Questions fréquentes

Quel est le montant de la prime de panier exonéré de cotisations en Nouvelle-Calédonie ?+

Au 1er janvier 2025, l'indemnité de repas ou de restauration prise hors des locaux de l'entreprise (la prime de panier classique) est déductible de l'assiette des cotisations CAFAT dans la limite de 1 397 F CFP par repas. Pour un salarié en déplacement qui ne peut pas rentrer, le plafond monte à 3 482 F CFP par repas, et la restauration sur le lieu de travail est plafonnée à 960 F CFP. Ces montants sont fixés par l'arrêté n° 2010-4657/GNC et revalorisés chaque 1er janvier ; vérifiez la dernière grille publiée par la CAFAT.

La prime de panier est-elle soumise à l'impôt et aux cotisations CAFAT ?+

Non, tant qu'elle reste un vrai remboursement de frais professionnels et qu'elle ne dépasse pas le plafond fixé par l'arrêté. Dans ces limites, elle est exonérée de cotisations sociales sans que l'employeur ait à produire de justificatif. Si vous versez au-delà du plafond, la fraction excédentaire est réintégrée dans l'assiette des cotisations, sauf à prouver la dépense réelle. Une prime versée sans condition de travail réelle est requalifiée en salaire.

Quelle différence entre la prime de panier et le titre-repas en Nouvelle-Calédonie ?+

La prime de panier est une somme d'argent versée directement avec la paie pour couvrir un repas rendu nécessaire par les conditions de travail (chantier, horaire décalé, déplacement). Le titre-repas est un titre de paiement, papier ou carte, émis par un opérateur agréé, que le salarié utilise chez les restaurateurs et commerces affiliés. Le titre-repas relève d'un régime d'avantage en nature avec participation employeur encadrée et application de la Contribution Calédonienne de Solidarité ; la prime de panier relève des frais professionnels. Les deux ne se cumulent pas pour le même repas.

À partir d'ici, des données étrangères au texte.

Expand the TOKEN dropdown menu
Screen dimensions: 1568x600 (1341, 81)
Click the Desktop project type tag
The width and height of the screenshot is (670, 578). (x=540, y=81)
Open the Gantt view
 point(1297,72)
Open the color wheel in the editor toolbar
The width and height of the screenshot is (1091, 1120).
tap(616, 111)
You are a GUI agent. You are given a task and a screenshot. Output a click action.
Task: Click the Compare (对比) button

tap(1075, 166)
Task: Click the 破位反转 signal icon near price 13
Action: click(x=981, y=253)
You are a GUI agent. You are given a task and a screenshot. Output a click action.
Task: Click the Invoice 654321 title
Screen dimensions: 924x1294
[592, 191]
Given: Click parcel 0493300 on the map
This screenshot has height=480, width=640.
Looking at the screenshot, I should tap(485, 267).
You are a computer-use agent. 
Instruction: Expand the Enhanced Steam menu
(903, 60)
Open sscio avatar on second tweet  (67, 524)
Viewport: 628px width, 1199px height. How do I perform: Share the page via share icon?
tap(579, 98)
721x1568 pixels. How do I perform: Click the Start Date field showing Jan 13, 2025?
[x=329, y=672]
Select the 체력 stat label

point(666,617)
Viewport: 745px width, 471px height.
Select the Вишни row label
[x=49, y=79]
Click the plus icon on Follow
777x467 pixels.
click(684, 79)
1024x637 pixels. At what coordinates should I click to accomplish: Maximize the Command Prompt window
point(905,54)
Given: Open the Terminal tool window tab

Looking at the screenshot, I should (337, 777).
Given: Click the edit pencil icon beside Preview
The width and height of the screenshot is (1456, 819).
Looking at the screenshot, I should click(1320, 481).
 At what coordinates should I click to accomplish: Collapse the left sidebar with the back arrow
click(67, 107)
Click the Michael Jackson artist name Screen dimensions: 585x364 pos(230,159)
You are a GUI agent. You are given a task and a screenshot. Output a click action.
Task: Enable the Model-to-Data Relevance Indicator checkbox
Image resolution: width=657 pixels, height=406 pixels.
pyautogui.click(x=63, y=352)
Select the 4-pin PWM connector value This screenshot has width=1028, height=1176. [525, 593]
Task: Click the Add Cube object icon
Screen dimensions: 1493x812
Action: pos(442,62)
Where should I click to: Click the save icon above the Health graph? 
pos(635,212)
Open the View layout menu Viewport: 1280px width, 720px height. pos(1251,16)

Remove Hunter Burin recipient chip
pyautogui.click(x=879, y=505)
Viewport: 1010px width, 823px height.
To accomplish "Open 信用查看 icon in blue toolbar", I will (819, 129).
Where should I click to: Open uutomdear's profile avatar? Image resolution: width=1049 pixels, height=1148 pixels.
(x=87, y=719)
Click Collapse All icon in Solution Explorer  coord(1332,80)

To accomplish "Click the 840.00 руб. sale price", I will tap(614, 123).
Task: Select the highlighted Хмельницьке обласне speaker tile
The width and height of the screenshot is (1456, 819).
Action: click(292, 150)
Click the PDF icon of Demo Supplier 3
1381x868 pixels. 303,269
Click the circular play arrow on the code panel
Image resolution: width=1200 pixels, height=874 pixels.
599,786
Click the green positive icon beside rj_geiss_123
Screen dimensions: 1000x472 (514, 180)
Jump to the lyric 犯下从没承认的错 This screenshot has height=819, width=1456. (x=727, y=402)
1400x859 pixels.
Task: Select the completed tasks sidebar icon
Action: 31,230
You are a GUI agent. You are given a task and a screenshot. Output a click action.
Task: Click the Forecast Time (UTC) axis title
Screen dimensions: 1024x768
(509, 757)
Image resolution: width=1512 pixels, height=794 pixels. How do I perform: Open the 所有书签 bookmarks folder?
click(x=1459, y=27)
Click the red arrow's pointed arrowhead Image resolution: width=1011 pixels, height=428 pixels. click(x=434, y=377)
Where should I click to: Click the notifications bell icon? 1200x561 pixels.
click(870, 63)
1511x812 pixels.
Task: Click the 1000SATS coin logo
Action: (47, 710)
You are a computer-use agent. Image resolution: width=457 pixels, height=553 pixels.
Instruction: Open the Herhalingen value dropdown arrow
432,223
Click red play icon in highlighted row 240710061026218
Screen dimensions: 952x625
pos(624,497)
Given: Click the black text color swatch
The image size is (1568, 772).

La prime de panier est-elle obligatoire en Nouvelle-Calédonie ?+

Il n'existe pas d'obligation générale dans le Code du travail de Nouvelle-Calédonie. L'obligation naît d'une convention collective, d'un accord d'entreprise, du contrat de travail ou d'un usage établi dans l'entreprise. Certaines conventions de branche, notamment dans le BTP, prévoient une indemnité de panier pour les salariés qui ne peuvent pas déjeuner à domicile. Vérifiez votre convention applicable : c'est elle qui fixe le montant conventionnel, qui peut différer du plafond d'exonération CAFAT.